> **Work to complete**
Count the lines in the material below that contain the string "bedroom", matching case exactly. Give only the number.

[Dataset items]
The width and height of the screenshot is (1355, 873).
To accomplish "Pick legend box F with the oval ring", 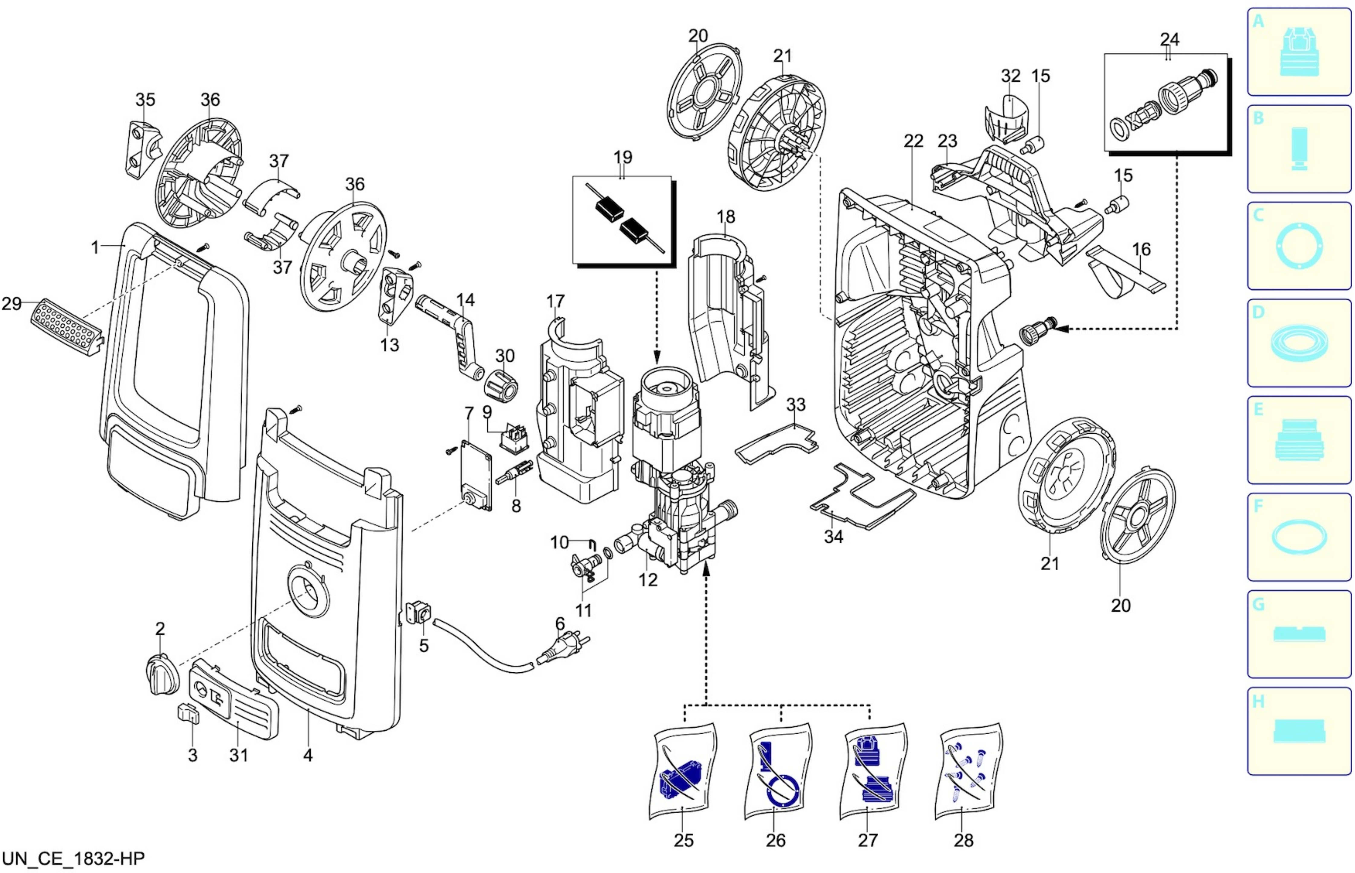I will (x=1299, y=537).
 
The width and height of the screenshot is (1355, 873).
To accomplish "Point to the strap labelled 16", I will (x=1125, y=272).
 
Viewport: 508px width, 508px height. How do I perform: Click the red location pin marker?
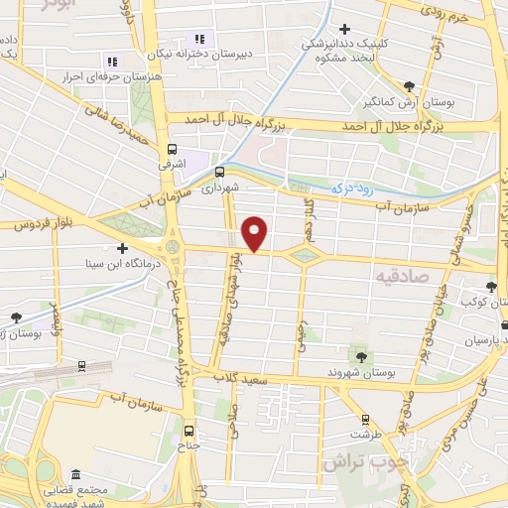click(x=255, y=234)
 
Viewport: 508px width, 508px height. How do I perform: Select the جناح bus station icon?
click(x=189, y=431)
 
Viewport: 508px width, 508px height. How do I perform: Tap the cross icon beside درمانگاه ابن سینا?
click(x=122, y=248)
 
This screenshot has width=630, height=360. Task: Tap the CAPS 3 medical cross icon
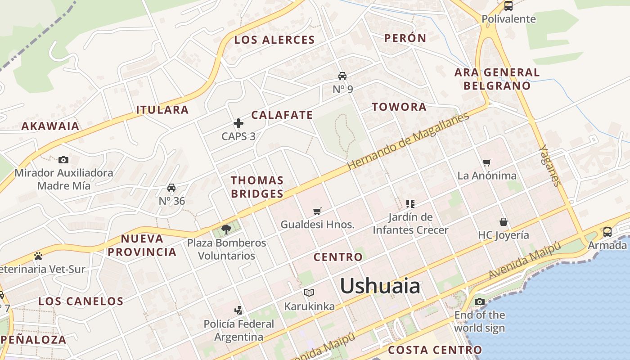238,123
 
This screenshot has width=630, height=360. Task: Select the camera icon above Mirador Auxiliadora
63,160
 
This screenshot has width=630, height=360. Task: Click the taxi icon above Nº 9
342,76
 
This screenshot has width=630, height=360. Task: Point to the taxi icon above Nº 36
171,187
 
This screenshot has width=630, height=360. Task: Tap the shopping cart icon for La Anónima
486,162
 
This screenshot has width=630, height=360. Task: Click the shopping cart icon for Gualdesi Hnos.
317,211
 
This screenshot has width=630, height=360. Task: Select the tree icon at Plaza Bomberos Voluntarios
226,230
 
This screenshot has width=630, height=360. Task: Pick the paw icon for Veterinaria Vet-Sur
38,256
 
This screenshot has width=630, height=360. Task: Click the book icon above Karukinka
309,293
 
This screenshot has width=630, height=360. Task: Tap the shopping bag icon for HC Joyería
504,222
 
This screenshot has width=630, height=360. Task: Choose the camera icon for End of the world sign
480,302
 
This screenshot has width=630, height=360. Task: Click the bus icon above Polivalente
508,6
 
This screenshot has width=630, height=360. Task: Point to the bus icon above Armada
607,232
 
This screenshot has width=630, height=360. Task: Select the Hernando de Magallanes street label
409,140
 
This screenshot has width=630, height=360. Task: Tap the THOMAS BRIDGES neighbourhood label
257,187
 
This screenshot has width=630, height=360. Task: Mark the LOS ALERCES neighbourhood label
274,40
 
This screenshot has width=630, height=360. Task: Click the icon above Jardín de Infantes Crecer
410,204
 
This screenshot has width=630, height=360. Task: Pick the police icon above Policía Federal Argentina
238,310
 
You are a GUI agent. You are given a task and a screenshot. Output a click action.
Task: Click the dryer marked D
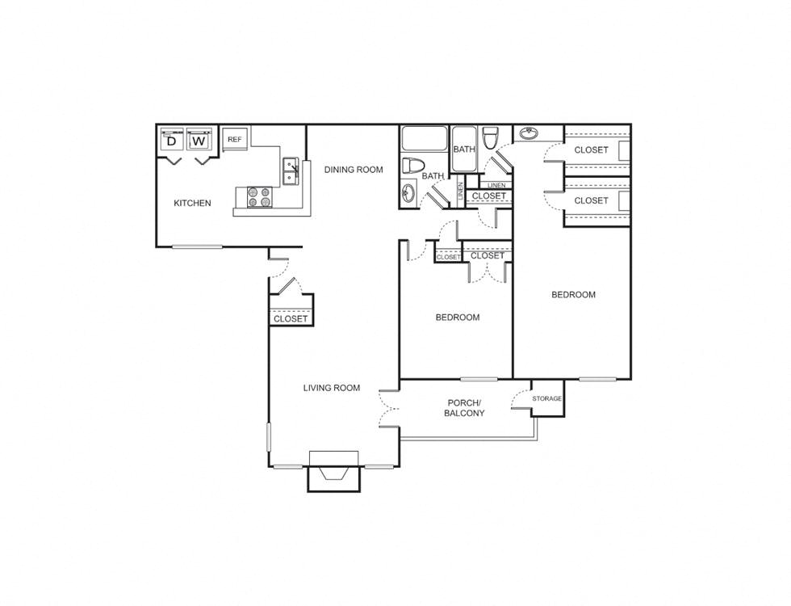tap(171, 141)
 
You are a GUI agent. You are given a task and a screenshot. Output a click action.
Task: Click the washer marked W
tap(199, 141)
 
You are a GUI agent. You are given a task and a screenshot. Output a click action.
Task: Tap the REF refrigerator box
tap(235, 139)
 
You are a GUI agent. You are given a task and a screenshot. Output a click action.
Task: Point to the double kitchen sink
tap(291, 170)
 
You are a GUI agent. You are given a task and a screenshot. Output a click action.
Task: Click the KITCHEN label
tap(192, 203)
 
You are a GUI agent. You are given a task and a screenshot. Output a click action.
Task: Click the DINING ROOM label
tap(353, 170)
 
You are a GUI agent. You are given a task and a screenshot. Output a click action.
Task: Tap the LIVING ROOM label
tap(331, 388)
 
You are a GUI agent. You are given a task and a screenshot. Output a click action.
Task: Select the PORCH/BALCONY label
tap(464, 408)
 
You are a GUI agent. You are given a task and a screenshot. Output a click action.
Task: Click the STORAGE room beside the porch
tap(547, 399)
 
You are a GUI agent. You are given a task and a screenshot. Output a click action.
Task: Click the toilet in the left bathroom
tap(413, 166)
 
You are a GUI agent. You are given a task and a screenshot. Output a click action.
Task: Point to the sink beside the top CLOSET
tap(529, 133)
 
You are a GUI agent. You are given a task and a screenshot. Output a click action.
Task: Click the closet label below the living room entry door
tap(291, 319)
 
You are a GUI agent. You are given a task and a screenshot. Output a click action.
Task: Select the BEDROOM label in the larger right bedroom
tap(573, 295)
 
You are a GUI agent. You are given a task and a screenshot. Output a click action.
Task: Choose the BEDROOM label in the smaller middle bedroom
tap(458, 318)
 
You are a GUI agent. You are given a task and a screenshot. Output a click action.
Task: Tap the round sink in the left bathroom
tap(408, 193)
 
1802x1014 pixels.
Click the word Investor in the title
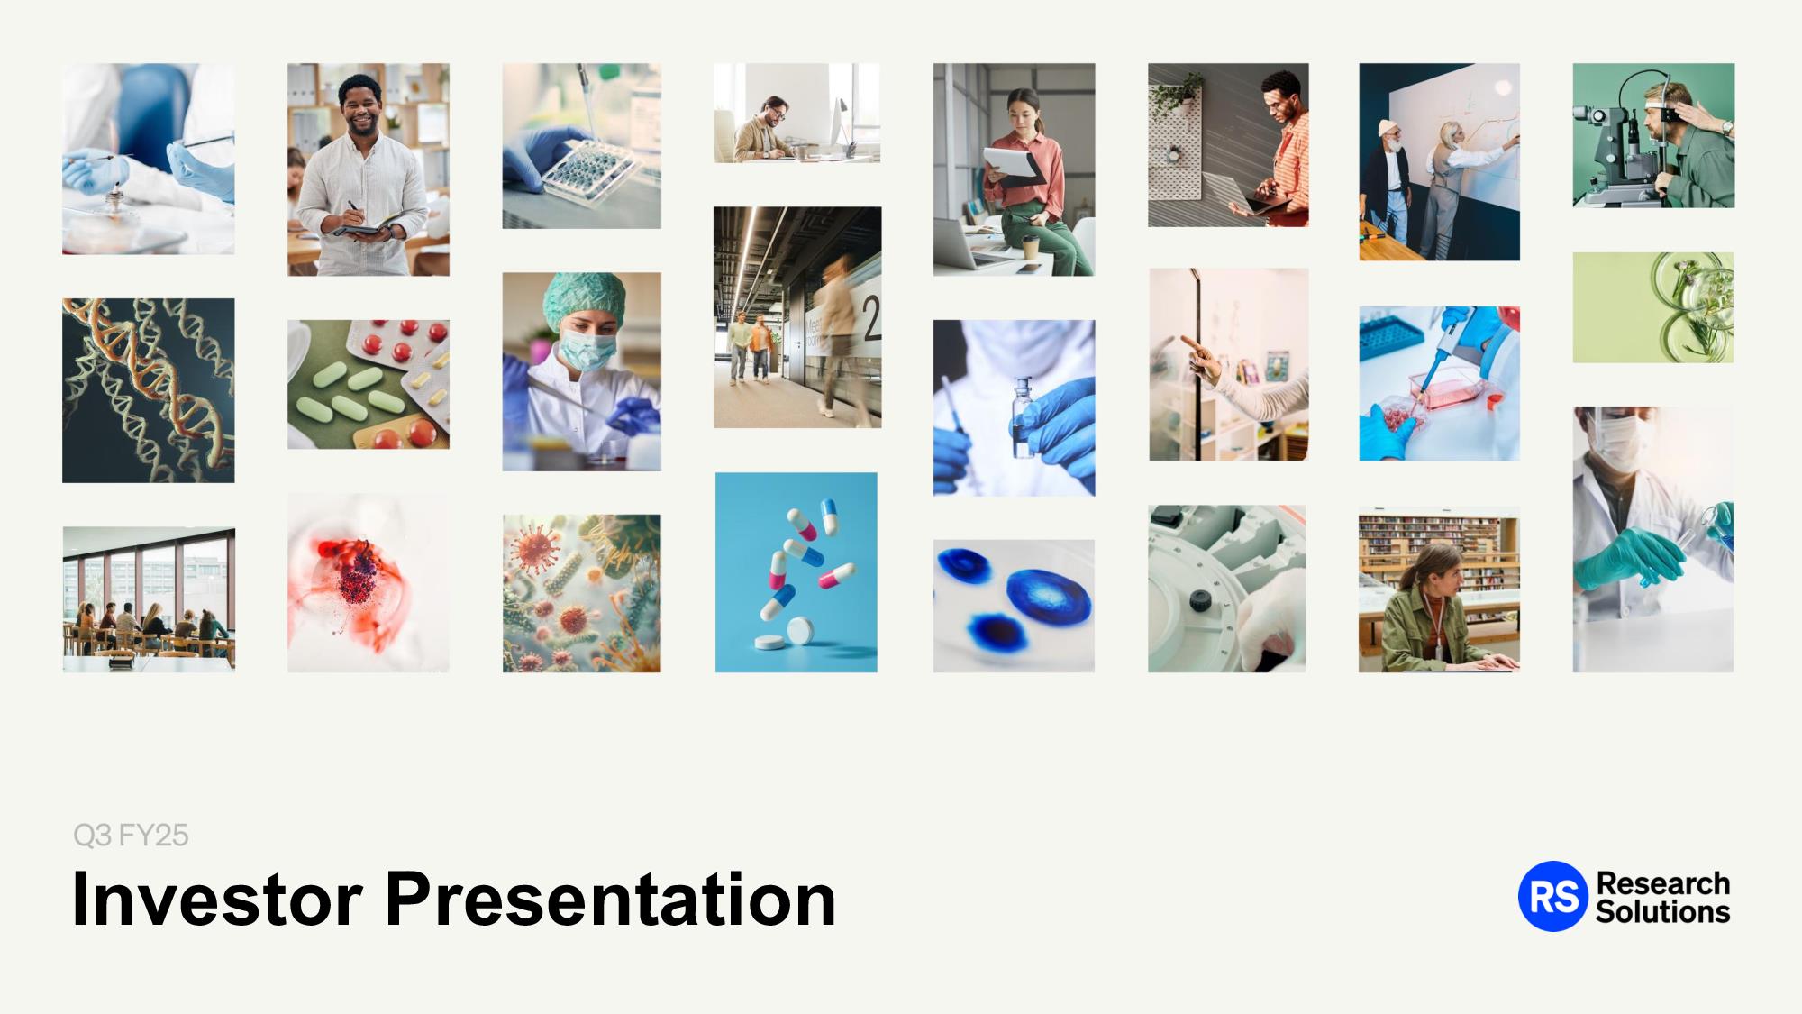217,899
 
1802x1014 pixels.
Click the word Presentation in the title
611,899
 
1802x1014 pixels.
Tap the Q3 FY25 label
131,836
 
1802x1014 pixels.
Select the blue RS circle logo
1553,896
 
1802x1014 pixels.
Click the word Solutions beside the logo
1662,912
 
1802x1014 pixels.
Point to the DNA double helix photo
149,390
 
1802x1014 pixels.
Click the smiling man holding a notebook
362,176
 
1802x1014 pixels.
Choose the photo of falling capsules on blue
796,572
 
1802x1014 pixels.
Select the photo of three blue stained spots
1014,606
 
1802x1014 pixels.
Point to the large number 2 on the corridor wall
871,318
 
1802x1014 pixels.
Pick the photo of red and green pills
369,384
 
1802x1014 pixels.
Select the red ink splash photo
369,582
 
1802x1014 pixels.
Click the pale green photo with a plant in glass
1653,307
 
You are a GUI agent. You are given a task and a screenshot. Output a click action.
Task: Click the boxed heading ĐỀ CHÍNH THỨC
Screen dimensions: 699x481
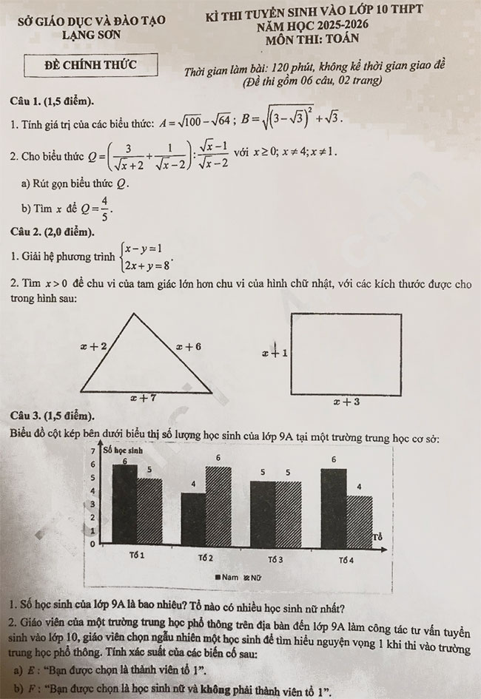(x=91, y=66)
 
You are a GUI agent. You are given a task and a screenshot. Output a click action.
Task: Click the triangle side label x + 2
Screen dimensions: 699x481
(x=93, y=345)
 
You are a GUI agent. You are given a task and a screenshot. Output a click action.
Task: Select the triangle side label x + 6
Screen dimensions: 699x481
(x=188, y=345)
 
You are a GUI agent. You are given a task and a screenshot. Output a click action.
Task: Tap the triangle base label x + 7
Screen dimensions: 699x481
(x=142, y=398)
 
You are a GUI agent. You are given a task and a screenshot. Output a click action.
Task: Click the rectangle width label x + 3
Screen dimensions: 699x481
(x=346, y=402)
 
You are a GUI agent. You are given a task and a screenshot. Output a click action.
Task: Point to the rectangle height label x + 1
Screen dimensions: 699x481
(x=275, y=354)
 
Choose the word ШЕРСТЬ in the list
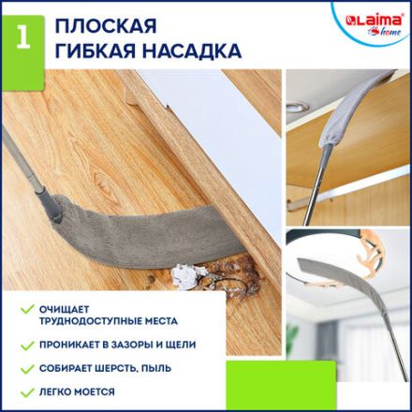coord(121,369)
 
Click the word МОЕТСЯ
coord(96,392)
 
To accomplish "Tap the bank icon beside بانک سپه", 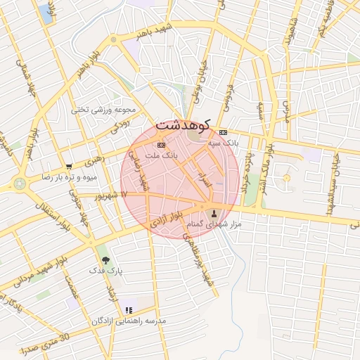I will coord(224,132).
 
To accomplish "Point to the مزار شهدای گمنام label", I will coord(216,224).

> **Solution to this exercise**
2